Another good class. I had my best balancing series in a while. I made it through all four parts of Standing Head to Knee without falling out. I had to come out of the kicking out part of it from time to time, but instead of falling when I went to far, I managed to pull myself back to the first position. Standing Bow was not as good, I fell out three out of the four parts. I'm falling here because the stretch, either in my standing leg or in my shoulder, becomes too intense. So I think that's probably a good sign. And Balancing Stick was good: no hopping and I didn't fall out.
The rest of class went very smoothly. No real high or low points. I only went back on my elbows in the second set of Fixed Firm. The slightest change in the angle of my feet seems to make a huge difference, and I'm really trying to get them pointed straight back to the wall. Because of the difference that angle can make, I think it might be hard to judge progress in the pose just on how far back I go. Today, I may have done better than yesterday, even though I didn't go back as far, because I think my feet were straighter.
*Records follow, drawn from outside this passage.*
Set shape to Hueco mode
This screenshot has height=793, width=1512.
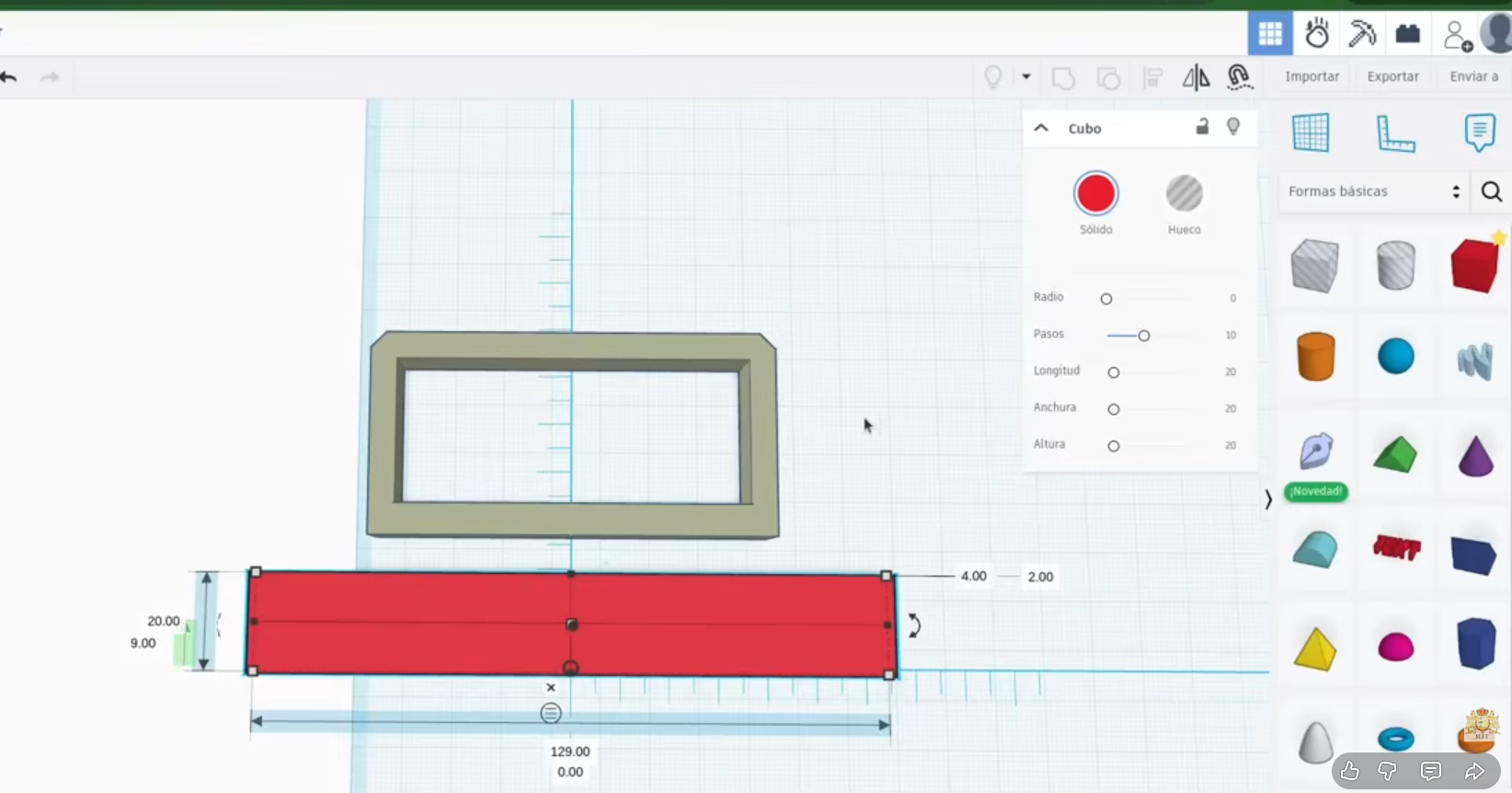tap(1184, 194)
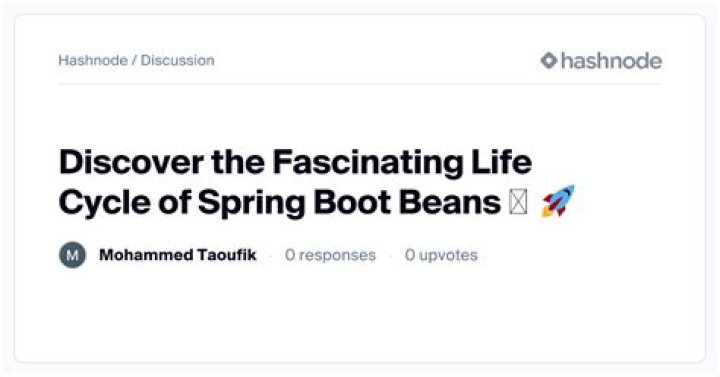This screenshot has width=720, height=377.
Task: Go to the Discussion breadcrumb
Action: 177,60
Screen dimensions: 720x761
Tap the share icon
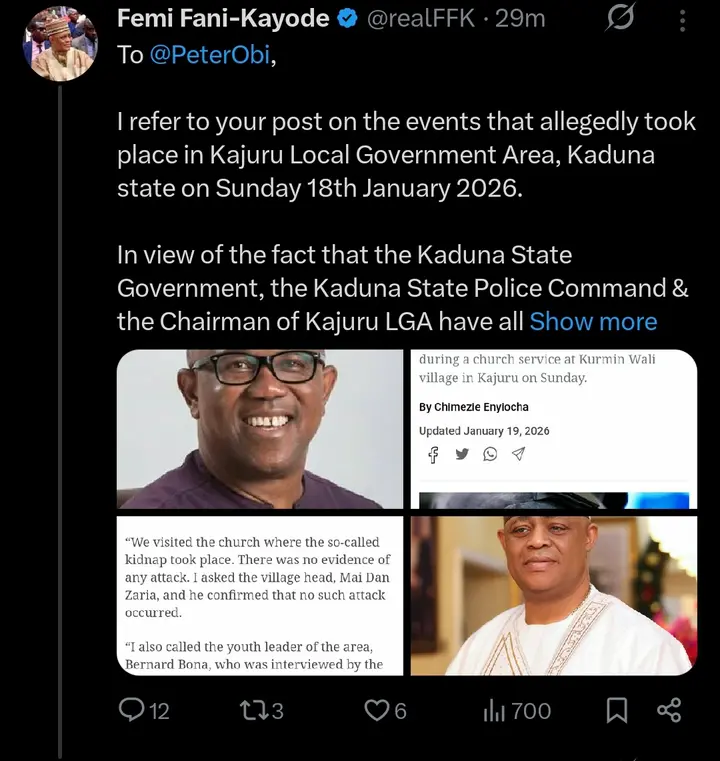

This idea makes me wonder how many poses have the same sort of issue. And my guess is that they probably all do. I know that you can feign progress in half moon by compromising your grip, arm position, and the stretch up before leaning to the side. And how far the hips come up in Rabbit can vary alot based on subtle differences in the head position, and also on where you grab your feet and how tightly you bring your ankles together. I could probably go on for another half dozen postures or so where I've noticed the large effect that a small change in the set-up can make. And I don't even know all that much about the postures yet. So maybe I should start talking more about my progress in terms of form instead of depth?
I've noticed the same thing about the Final Stretch. It's much, much harder when I concentrate on keeping my feet together and really engaging my quads while locking my knees. I've been working on this recently, and it limits how far forward I can come. So there is an apparent lack of depth from doing this pose with better form. But the burning sensation in the back of my knees, my hamstrings and my hips, tells me that this is the right way to do this pose. The lesson in this is that sometimes moving forward actually appears like moving backwards.